The lockfile captures exact recipe revisions in ConanCenter, not just version numbers. A recipe revision is a content hash of the recipe itself. If a recipe changes upstream (say, to fix a bug), projects using a lockfile will not pick up that change until the lockfile is explicitly updated. For CUDA-dependent packages where a recipe change might alter the compiler flags or link order, this matters.

The workflow becomes:

conan install . --profile=profiles/cuda12-linux --lockfile=conan.lock
cmake -B build -DCMAKE_TOOLCHAIN_FILE=build/generators/conan_toolchain.cmake
cmake --build build

The same two-step command works on Windows with the cuda12-windows profile. The toolchain file generated by Conan sets CMAKE_CUDA_ARCHITECTURES, points CMake to the CUDA toolkit, and handles all the platform-specific paths. The source tree, the lockfile, and the two commands are the entirety of what a new developer or a fresh CI runner needs to reproduce the build.

What This Compares To

vcpkg handles CUDA-dependent packages through feature flags in vcpkg.json, and it detects the system CUDA toolkit through find_package(CUDAToolkit). The experience is similar, but vcpkg does not have an equivalent to Conan’s validate() hook for checking compiler-CUDA compatibility at dependency resolution time. You discover the incompatibility at build time instead of at install time. vcpkg also lacks Conan’s recipe revision concept, so vcpkg.json with vcpkg-lock.json provides coarser pinning.

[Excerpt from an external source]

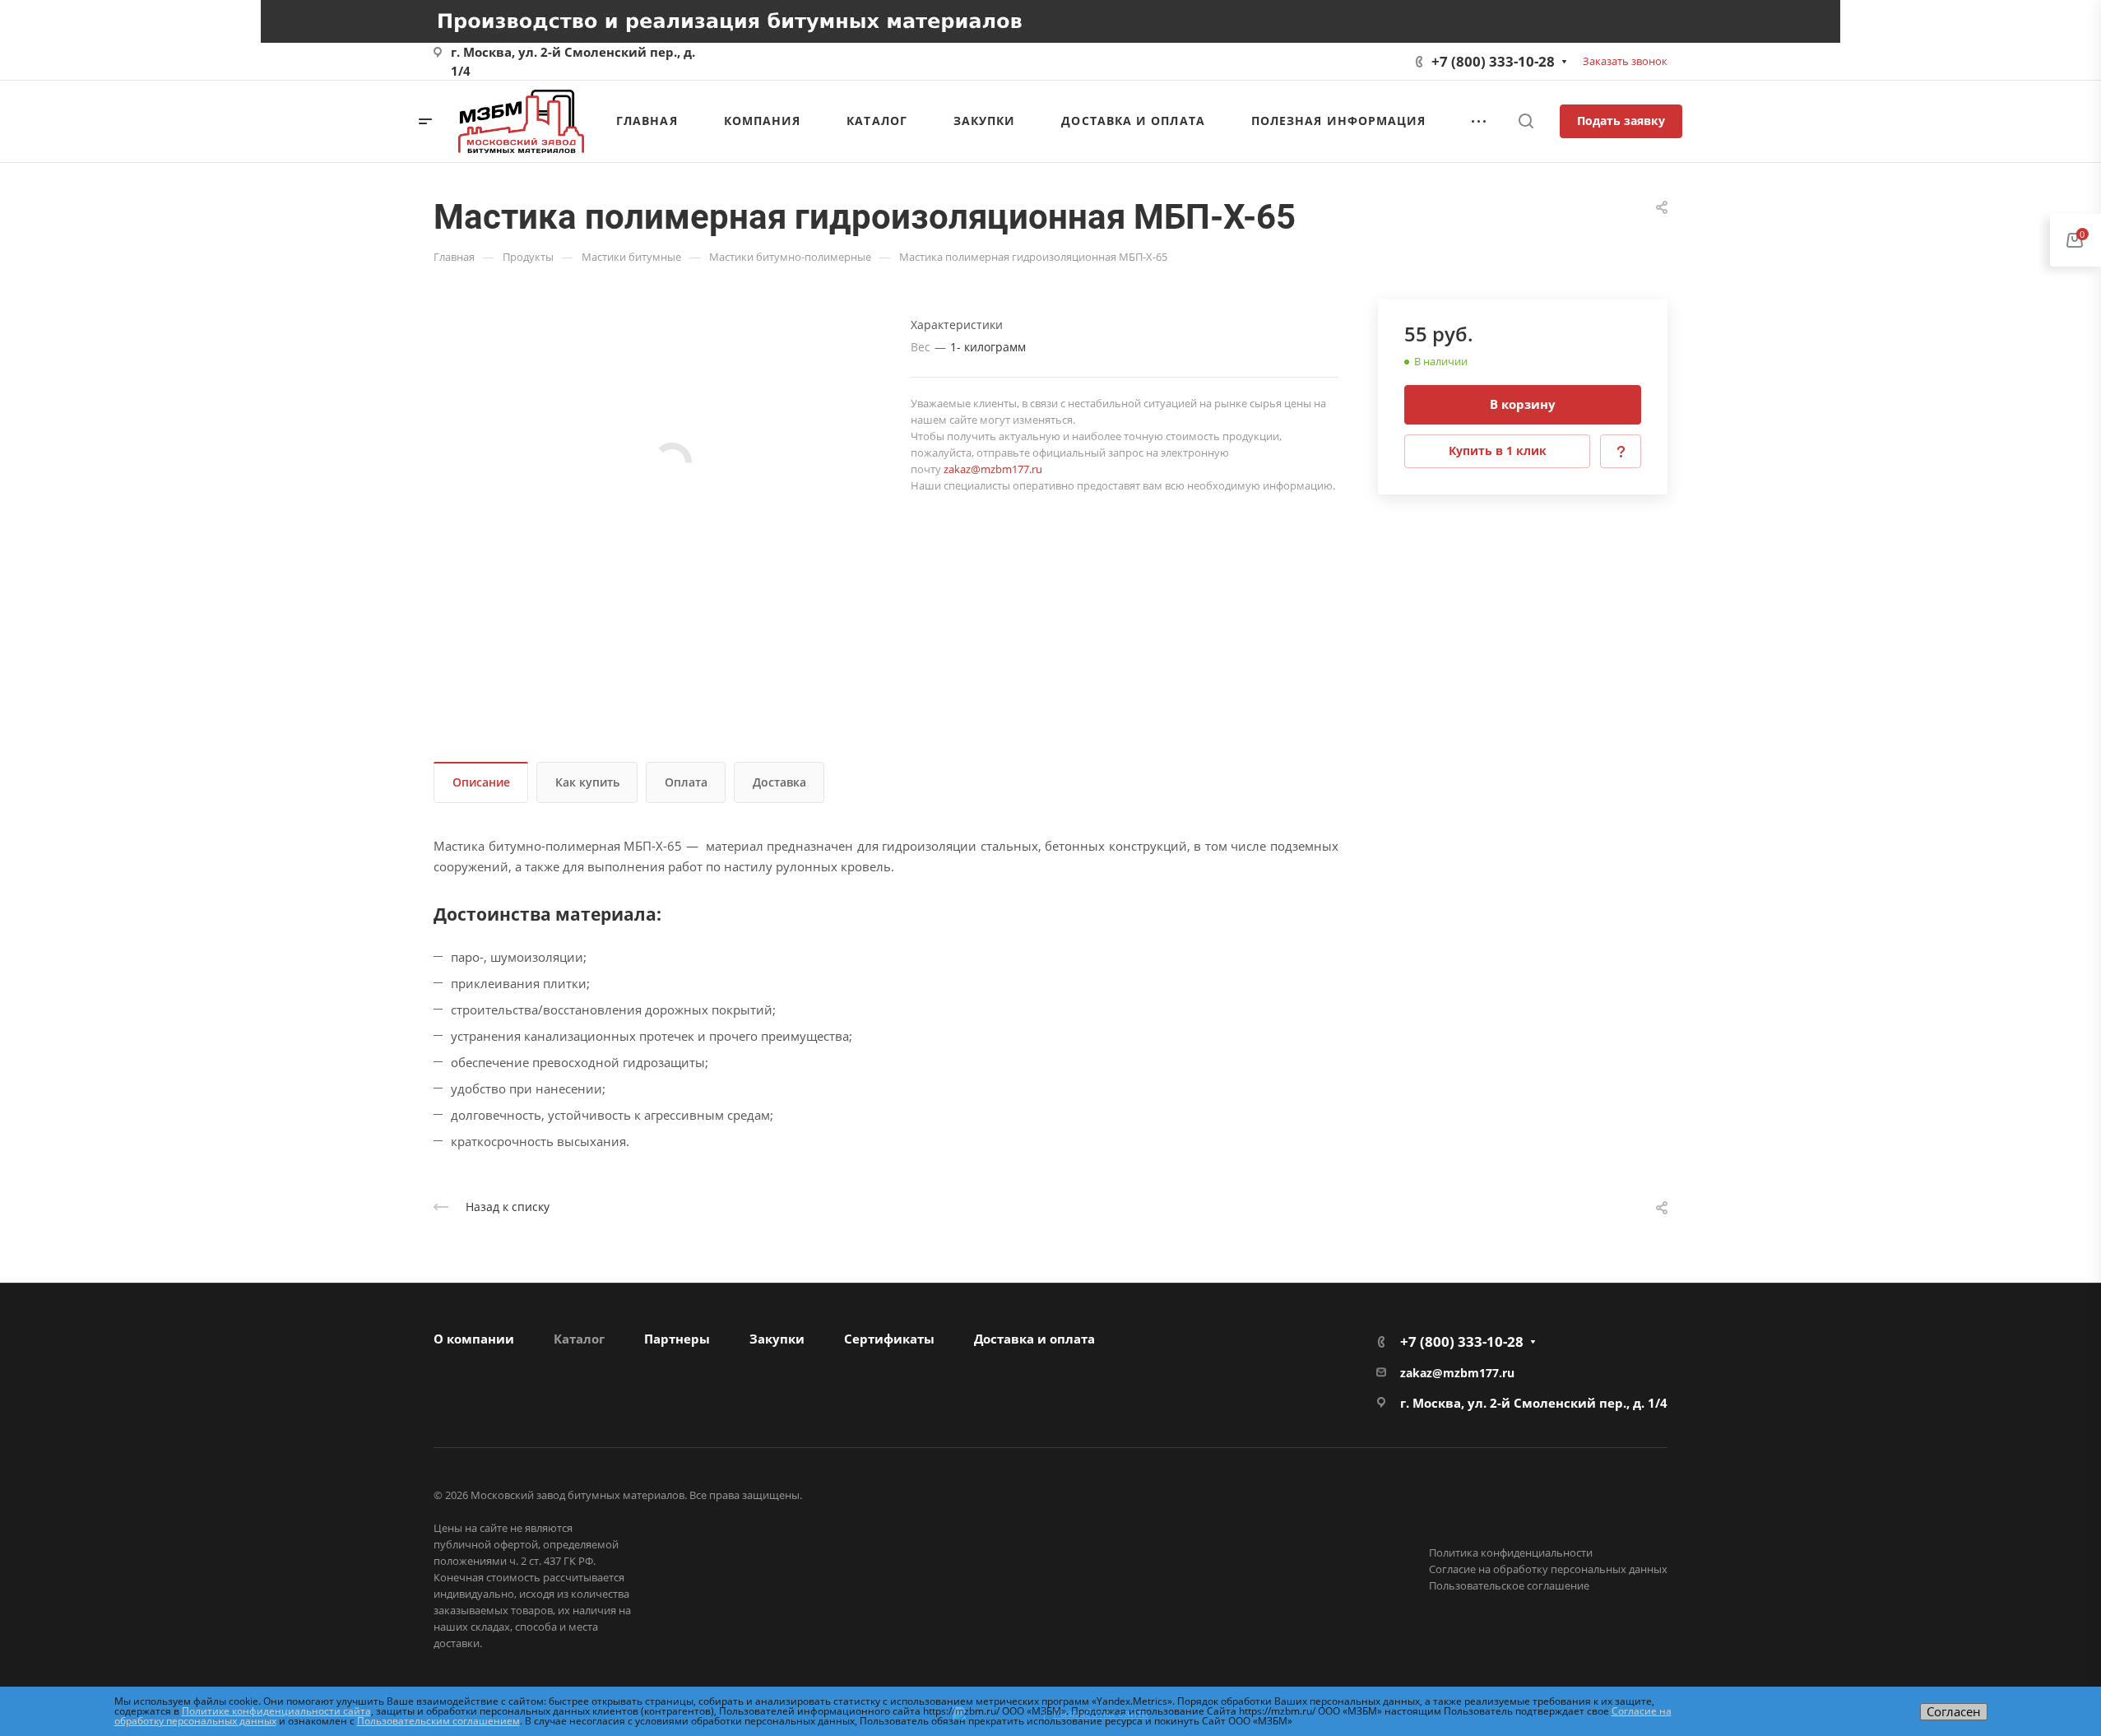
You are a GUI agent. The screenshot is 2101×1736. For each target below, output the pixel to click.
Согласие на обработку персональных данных (1548, 1569)
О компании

For HPC and cloud workloads, the container-based approach remains the most reliable. NVIDIA’s official base images at nvcr.io/nvidia/cuda provide known-good CUDA environments, and running Conan and CMake inside them eliminates the host compatibility question entirely. But containers are not always practical during local development, and they shift the reproducibility problem to image management rather than eliminating it.

The Conan plus CMake approach sits between manual environment management and full containerization. It does not download the CUDA toolkit (NVIDIA’s redistribution terms prevent that), but it encodes the constraints around the toolkit so that violations are caught early and the path from checkout to working binary is a single documented command.